Among the bigger banks, France's Credit Agricole and Belgium's KBC would suffer falls of about 2.5 percent in equity for a 1 percent fall in the value of their AFS instruments. Falls would be lowest at Credit Suisse , at just over 0.1 percent, and Lloyds , less than 1 percent, KBW said.

KBW said investment banks were less exposed to AFS losses than many investors perceive because they have slimmed down their portfolios so much. The ‘Value at Risk'(VaR) linked to interest rates has fallen by two thirds across Europe's four biggest investment banks, KBW said.

Some investment banks would benefit from higher interest rates for some business areas, it added.

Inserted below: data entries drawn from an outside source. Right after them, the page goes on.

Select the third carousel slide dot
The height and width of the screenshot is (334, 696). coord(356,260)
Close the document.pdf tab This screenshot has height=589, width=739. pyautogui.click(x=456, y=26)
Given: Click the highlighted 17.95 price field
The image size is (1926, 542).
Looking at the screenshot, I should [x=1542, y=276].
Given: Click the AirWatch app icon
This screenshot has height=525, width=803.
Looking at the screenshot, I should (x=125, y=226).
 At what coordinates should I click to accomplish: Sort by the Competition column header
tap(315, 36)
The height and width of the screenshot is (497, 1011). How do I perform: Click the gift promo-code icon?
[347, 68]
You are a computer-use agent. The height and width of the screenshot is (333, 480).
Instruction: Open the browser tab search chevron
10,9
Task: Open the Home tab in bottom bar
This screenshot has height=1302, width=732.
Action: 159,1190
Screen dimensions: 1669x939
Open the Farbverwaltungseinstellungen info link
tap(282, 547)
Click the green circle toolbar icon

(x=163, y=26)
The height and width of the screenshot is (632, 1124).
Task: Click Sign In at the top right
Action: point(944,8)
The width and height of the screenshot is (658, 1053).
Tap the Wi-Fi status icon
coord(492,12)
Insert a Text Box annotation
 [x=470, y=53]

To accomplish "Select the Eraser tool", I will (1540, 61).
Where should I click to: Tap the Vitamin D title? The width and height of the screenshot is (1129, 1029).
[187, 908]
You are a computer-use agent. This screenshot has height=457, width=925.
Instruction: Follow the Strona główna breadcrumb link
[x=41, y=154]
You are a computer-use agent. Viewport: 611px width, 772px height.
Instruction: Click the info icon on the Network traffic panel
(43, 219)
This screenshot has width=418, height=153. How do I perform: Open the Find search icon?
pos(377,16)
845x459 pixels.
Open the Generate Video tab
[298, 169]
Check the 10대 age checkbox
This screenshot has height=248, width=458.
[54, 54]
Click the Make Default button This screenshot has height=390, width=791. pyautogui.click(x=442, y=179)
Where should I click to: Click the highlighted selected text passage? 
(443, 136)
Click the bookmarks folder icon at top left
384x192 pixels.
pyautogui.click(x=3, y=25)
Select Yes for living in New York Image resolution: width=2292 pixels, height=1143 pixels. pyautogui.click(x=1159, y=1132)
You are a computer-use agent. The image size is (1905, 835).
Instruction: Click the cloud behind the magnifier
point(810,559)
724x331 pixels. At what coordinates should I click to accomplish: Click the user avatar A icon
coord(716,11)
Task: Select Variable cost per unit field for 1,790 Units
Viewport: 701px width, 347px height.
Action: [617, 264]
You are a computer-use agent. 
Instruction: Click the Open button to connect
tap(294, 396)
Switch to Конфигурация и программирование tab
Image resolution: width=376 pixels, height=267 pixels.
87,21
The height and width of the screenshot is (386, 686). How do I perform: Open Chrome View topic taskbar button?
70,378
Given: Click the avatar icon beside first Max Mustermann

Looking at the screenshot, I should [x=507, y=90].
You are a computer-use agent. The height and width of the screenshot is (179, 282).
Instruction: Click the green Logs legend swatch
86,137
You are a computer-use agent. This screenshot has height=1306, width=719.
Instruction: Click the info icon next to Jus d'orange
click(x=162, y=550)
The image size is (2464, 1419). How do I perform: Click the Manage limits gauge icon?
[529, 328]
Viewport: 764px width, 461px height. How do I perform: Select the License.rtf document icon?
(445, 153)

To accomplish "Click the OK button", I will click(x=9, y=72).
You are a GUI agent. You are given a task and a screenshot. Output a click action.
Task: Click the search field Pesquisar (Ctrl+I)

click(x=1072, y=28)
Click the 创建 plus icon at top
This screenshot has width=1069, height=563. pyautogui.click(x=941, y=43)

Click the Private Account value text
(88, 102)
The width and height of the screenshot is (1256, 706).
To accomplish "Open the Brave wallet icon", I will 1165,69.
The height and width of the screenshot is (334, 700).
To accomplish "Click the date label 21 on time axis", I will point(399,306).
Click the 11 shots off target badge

Banks' pension deficits would also look better in a higher interest rate environment.

Pulling an overall picture from the many moving parts can be difficult, but history suggests the transition to higher rates is a painful one. "Banks (shares) have underperformed in the four tightening periods over the last two decades, and by 9 percent on average," KBW said.

Once higher rates are bedded in, most bankers acknowledge it is better for profitability; several have told their investors about the drag of low interest rates on margins.

Policymakers also believe higher interest rates lead to more sustainable lending and investment. At a London conference on June 26, ECB executive board member Benoit Coeure detailed how low interest rates could promote bank risk-taking.

The crisis-tackling policies introduced by the ECB were designed to enable banks to continue lending into the real economy "by taking new risks", he noted.

"The concern is, however, that persistent liquidity sows the seeds for market turmoil."